'''
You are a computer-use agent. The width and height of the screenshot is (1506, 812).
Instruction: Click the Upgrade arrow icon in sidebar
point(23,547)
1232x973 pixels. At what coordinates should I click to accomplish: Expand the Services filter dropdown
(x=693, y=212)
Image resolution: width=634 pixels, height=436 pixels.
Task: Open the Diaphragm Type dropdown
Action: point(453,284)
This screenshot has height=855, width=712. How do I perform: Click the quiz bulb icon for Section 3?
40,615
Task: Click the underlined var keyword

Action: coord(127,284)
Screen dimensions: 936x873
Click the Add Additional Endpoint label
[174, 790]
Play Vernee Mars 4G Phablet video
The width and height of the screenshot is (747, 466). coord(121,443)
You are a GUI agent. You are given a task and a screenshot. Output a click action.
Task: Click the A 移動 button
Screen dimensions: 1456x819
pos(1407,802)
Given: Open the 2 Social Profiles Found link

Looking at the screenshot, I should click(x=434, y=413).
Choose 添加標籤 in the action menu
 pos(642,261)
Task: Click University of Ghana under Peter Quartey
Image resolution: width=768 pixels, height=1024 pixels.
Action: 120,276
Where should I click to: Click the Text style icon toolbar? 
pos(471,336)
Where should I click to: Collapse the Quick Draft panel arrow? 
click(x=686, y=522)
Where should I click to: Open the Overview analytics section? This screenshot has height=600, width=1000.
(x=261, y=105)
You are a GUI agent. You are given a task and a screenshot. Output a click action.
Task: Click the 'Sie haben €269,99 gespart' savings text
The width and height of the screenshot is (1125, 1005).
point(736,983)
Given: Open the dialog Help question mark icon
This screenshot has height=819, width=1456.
'''
* [Problem description] What you return should consist solely of the lines from the one containing "Where should I click to: Collapse" through the end of the entries above, reproduced exactly.

* [Written reply]
Where should I click to: Collapse the Quick Draft panel arrow? 
click(x=686, y=522)
Where should I click to: Open the Overview analytics section? This screenshot has height=600, width=1000.
(x=261, y=105)
You are a GUI agent. You are given a task and a screenshot. Output a click action.
Task: Click the 'Sie haben €269,99 gespart' savings text
The width and height of the screenshot is (1125, 1005).
point(736,983)
Given: Open the dialog Help question mark icon
This screenshot has height=819, width=1456.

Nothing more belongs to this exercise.